Uno de los ingredientes esenciales es el permanganato de potasio perga, nombre familiar que usan. Lo recomendable es utilizar guantes y gafas especiales para manipularlo, al igual que con los demás químicos que emplean, pero ni se lo plantean. “Tenemos cuidado”, aseguran.

La cantidad empleada para las mezclas depende del tipo de mata y de hoja. Daniel explica que, si le añade más de la cuenta, se echa a perder. “A la pinguana, que es la mata de mejor calidad, se le echa menos perga; la boliviana, la más común, requiere más, igual que la pajarita (la de bolitas rojas), la más resistente de todas”, puntualiza. “Hay que tener cuidado porque, si nos venden hoja biche (verde aún), rinde bajo y uno puede perder mucha plata”, dice. “Y no vuelvo a comprarle a ese cultivador”.

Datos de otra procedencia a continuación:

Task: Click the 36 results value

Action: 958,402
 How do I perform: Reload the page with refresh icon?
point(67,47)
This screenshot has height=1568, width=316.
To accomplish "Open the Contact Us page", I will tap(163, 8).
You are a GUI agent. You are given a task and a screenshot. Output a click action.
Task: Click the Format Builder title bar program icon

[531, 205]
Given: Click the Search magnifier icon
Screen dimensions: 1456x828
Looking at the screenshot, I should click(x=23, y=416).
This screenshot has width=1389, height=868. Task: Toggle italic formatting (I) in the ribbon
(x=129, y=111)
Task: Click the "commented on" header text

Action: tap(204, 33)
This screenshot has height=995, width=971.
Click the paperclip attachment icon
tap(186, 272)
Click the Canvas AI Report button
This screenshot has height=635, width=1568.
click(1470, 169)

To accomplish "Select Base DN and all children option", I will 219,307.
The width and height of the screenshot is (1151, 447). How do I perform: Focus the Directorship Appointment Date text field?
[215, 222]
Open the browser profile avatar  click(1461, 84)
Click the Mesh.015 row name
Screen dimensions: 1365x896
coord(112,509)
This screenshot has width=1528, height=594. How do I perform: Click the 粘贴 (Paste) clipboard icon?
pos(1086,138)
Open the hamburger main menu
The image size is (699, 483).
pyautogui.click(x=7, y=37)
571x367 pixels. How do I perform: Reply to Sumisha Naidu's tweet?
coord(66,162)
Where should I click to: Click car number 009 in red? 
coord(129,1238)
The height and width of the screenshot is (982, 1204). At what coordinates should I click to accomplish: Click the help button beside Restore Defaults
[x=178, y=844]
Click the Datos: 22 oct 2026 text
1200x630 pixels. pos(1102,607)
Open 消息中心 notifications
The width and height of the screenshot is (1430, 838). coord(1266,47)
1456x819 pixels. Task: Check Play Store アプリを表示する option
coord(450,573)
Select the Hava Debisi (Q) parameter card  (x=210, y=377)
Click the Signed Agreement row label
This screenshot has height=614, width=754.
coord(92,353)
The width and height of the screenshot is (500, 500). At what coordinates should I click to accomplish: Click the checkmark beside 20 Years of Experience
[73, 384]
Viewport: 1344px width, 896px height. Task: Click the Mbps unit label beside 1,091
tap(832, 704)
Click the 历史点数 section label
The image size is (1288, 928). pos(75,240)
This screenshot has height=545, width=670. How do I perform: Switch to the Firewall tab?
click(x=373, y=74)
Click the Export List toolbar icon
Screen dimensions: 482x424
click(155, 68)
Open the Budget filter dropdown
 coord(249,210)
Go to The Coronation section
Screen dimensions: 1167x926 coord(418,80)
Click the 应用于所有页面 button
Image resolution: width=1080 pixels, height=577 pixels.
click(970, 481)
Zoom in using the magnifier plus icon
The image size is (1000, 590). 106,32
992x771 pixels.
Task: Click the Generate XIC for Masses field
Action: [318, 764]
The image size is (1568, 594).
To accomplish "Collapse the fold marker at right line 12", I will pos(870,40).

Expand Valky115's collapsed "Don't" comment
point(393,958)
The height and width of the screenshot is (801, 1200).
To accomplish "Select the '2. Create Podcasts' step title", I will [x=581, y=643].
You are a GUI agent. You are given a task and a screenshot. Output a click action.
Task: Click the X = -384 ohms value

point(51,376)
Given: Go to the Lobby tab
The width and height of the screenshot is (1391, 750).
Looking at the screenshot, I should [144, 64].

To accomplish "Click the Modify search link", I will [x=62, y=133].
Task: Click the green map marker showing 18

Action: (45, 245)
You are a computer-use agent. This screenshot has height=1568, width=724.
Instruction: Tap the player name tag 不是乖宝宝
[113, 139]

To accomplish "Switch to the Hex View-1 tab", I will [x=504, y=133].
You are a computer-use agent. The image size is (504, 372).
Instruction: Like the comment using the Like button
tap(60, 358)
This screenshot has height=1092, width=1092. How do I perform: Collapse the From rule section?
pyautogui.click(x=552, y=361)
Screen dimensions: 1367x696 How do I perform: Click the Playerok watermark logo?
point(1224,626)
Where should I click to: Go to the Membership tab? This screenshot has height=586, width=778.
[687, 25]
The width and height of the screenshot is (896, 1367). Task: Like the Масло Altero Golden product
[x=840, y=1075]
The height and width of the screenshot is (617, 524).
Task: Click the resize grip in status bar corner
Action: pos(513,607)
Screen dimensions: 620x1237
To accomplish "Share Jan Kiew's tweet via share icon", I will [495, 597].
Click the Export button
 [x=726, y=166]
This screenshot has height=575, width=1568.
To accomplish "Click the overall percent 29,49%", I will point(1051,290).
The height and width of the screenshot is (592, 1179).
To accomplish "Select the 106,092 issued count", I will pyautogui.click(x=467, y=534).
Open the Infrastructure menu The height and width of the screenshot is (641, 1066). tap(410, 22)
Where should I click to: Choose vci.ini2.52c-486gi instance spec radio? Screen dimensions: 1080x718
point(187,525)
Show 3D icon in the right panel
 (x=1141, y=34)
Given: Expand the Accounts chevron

En distintos momentos, también disuelven sosa cáustica y acetona. Gracias a que el laboratorio carece de paredes y durante las jornadas corre una ligera brisa, se puede respirar. La mayoría de productos y mezclas son muy tóxicas.

Los días transcurren filtrando líquidos y añadiendo distintos químicos, incluidas buenas dosis de bicarbonato de sodio que todo lo blanquea, hasta obtener la mercancía, una masa blanca que termina pareciéndose al queso que elaboran los campesinos.

En ese momento, Daniel analiza el resultado y pronostica satisfecho que “será bastante” cantidad. Sólo falta conocer la calidad.

El penúltimo día, viernes, nos desplazamos en moto a casa de Daniel, situada en un caserío cercano. Es una vivienda sencilla, con un patio amplio. En el fogón en el que preparan el almuerzo ponen una olla grande y ahí cuecen la mercancía para que evapore el agua. En otro recipiente de plástico negro, vierten el contenido de la olla. Repiten varias veces la operación. Al terminar, Daniel se encomienda a Dios. Solo queda dejarla secar toda la noche y confiar “en que rinda unos siete kilos de excelente calidad”.

El sábado madruga para comprobar el resultado. No puede sentirse más feliz. “Tuvimos suerte”, me dice. “Han salido siete kilos y 292 gramos de base de muy buena calidad. Si no, no te la compran o te la pagan mal”.

Confía en recibir 1.850.000 pesos por kilo. “Pero hay que pagar las hojas, los jornales, los abonos y los químicos, que han subido mucho”, se queja. Y la vacuna, le susurro. “Es poca la ganancia, no es como hace años”, asegura.

Procesa unas 100.000 arrobas cada tres meses; su laboratorio no tiene capacidad para más y tampoco cuenta con fondos suficientes. De ahí que pretenda crecer si encuentra socio.

Lo que queda de las hojas machacadas es un magnífico “abono para los cultivos de coca y maíz”, indica, aunque no vi un sembrado de nada distinto a la famosa mata. “Si se acaba la coca, mi pensamiento es sembrar frijol y maíz”, afirma poco convencido. “Lo que pasa es que uno ya se pegó a esto. Llevo unos 30 años en la coca y es difícil cambiar. Y mientras haya consumo, habrá quien la produzca”.